### [Challenge]
Write out the rows below verbatim, starting at the line containing "The image size is (1115, 775)." and ending after the line containing "(x=25, y=354)".

================

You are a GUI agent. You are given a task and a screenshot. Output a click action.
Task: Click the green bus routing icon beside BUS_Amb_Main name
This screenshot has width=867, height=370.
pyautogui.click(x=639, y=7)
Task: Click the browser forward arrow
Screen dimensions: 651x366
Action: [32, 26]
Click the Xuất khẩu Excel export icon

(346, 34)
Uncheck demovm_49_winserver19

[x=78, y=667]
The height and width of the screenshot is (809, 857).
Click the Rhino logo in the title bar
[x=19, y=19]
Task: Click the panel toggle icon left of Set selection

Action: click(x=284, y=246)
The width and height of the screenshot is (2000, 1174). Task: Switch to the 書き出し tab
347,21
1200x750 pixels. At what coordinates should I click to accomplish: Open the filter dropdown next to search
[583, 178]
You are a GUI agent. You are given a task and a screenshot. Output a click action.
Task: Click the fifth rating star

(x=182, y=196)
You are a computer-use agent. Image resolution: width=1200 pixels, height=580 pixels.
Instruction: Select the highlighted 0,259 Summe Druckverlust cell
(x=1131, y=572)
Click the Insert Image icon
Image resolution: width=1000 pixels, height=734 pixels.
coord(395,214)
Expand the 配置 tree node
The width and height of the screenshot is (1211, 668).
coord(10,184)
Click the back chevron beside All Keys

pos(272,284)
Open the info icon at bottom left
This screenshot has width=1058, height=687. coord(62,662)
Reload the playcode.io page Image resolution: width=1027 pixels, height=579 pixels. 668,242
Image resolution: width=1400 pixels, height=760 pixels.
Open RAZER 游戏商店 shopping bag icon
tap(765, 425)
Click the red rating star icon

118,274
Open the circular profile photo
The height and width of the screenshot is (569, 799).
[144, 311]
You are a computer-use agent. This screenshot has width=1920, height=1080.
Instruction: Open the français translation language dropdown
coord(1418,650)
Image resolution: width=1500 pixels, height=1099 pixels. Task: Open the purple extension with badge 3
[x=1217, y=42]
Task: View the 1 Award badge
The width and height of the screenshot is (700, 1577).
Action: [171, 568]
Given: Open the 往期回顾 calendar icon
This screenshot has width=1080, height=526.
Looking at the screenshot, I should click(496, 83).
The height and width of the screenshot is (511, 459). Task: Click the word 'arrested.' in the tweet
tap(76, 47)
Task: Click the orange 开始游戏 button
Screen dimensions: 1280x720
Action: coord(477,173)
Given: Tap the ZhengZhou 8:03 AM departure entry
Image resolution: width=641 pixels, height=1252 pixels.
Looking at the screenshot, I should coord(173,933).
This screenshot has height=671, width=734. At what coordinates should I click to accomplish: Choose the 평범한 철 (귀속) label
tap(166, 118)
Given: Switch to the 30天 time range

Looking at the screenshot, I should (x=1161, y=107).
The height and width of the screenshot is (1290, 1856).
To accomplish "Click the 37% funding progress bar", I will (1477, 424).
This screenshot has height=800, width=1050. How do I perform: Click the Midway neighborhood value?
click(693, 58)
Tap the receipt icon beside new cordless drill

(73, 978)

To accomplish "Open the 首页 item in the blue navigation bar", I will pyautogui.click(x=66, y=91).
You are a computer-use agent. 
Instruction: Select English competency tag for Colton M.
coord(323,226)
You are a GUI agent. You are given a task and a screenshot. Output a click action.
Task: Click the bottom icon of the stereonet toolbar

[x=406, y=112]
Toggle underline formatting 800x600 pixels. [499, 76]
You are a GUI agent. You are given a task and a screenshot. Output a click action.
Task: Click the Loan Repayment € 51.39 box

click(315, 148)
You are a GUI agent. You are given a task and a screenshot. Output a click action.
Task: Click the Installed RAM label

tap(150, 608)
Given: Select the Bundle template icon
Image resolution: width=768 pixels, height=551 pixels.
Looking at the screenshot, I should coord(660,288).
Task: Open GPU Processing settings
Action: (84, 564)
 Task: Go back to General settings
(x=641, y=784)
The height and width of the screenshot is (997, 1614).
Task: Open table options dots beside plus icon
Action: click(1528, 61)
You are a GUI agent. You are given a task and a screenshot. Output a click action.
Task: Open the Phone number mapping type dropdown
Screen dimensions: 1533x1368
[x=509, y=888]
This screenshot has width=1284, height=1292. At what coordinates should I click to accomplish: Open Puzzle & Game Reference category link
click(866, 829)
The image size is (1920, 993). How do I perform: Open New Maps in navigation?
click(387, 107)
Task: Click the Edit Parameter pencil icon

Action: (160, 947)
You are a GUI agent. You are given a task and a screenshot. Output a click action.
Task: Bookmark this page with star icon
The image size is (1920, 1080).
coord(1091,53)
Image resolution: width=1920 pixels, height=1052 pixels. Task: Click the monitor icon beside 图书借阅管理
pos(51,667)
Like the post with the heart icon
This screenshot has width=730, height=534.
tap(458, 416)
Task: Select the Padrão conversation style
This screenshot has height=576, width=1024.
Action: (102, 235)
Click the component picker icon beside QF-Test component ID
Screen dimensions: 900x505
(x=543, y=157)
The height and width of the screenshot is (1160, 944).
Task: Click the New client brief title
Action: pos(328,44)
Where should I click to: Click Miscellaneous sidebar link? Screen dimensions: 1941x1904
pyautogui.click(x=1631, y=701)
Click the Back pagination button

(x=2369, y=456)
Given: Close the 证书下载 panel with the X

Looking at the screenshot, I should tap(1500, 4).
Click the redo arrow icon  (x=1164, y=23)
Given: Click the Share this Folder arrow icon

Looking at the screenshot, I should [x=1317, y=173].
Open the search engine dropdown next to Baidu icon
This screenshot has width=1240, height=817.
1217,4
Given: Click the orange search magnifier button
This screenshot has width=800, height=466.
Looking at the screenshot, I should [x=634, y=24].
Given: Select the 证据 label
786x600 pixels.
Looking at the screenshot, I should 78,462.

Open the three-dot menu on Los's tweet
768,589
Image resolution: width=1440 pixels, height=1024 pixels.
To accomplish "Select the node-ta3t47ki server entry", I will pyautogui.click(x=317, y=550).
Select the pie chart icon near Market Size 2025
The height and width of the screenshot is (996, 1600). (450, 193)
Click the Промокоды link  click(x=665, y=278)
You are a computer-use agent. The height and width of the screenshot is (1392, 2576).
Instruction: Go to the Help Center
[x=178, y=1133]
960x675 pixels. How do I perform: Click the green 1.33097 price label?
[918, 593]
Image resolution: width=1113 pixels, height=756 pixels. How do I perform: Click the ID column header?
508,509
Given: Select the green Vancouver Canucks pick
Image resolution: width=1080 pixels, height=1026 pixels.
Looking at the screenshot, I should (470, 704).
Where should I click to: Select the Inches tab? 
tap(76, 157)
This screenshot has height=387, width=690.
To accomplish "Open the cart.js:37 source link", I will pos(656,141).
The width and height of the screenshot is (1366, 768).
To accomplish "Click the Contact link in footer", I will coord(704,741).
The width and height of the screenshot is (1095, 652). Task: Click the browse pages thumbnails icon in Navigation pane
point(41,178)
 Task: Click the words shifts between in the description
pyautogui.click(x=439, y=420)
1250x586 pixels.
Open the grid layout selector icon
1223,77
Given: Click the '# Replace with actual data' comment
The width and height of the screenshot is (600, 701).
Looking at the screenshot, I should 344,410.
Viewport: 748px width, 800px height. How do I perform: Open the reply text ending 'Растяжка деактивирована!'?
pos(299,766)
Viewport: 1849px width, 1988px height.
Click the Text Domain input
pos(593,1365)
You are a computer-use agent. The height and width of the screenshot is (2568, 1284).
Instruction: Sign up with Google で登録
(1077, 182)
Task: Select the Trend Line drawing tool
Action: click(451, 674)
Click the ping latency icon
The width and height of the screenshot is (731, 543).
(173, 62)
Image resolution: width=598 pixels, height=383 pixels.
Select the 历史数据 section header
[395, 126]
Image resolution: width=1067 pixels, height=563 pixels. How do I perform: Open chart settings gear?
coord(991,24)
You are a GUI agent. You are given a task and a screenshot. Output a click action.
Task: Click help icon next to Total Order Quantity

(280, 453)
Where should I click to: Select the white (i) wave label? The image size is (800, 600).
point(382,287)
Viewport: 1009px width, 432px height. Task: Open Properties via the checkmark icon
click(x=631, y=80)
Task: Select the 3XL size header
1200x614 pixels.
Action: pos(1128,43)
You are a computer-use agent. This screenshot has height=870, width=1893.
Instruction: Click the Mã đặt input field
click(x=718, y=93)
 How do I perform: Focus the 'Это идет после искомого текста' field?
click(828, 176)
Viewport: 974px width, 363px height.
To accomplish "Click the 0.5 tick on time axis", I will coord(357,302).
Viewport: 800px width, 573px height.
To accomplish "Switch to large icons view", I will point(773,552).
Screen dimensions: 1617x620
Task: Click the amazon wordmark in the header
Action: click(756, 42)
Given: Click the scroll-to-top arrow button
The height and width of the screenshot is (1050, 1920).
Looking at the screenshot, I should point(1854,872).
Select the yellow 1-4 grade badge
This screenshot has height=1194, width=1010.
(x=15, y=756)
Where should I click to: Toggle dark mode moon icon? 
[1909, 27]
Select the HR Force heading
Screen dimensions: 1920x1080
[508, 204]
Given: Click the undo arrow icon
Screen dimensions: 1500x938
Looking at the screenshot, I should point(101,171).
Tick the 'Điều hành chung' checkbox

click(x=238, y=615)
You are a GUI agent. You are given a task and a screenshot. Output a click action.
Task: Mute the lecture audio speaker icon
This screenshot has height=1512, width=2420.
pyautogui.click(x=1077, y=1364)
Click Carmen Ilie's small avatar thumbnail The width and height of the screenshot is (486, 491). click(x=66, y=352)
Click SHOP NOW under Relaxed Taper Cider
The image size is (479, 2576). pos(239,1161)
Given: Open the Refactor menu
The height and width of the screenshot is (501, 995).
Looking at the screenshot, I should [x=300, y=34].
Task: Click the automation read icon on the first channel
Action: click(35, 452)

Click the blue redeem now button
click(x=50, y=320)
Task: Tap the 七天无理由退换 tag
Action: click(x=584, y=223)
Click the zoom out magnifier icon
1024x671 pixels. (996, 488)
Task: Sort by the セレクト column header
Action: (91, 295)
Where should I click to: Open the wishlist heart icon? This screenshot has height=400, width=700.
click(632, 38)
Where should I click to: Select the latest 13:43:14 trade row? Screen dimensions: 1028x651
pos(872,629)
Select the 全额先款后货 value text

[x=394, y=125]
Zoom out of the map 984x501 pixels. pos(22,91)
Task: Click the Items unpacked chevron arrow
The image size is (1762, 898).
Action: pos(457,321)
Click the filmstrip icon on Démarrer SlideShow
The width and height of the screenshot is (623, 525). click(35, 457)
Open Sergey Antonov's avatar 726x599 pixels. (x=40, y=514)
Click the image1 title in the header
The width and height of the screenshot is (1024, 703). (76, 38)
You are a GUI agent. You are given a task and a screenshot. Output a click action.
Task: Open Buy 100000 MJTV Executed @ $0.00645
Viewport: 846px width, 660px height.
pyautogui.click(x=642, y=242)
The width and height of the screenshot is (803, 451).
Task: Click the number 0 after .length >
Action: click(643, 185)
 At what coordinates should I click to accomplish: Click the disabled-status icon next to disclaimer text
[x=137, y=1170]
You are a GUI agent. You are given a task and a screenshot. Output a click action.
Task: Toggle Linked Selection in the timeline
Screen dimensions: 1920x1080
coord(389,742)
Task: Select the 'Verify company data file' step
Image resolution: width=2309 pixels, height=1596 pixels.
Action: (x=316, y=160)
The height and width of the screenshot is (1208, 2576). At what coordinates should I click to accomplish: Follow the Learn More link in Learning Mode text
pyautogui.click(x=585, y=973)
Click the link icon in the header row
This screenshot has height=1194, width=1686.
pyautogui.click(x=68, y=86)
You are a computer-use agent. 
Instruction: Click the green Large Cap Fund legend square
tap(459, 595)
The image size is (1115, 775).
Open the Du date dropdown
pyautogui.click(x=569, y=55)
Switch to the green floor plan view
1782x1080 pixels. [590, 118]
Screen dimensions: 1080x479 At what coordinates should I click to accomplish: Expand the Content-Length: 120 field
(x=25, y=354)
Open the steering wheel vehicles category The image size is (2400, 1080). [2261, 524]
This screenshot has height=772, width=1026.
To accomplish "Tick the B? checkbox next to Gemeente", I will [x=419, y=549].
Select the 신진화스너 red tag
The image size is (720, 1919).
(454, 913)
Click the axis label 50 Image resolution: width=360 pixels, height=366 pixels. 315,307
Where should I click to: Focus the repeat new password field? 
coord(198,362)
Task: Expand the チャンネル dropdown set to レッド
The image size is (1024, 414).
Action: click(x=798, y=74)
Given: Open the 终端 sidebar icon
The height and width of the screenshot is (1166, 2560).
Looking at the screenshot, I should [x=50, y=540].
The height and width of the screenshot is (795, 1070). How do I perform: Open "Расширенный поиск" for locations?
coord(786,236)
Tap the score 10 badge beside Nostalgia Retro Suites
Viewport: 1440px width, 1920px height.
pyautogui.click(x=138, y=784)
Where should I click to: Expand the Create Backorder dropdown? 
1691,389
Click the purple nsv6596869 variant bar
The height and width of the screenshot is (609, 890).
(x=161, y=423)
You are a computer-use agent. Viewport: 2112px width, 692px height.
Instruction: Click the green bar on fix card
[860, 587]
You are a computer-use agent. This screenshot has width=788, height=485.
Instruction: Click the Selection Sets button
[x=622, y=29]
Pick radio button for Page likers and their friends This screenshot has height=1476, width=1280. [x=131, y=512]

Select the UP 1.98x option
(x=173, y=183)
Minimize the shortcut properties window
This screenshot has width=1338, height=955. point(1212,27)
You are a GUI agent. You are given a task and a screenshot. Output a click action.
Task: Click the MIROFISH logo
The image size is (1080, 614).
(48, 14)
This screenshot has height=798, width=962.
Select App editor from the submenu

================

### [Worked answer]
The image size is (1115, 775).
Open the Du date dropdown
pyautogui.click(x=569, y=55)
Switch to the green floor plan view
1782x1080 pixels. [590, 118]
Screen dimensions: 1080x479 At what coordinates should I click to accomplish: Expand the Content-Length: 120 field
(x=25, y=354)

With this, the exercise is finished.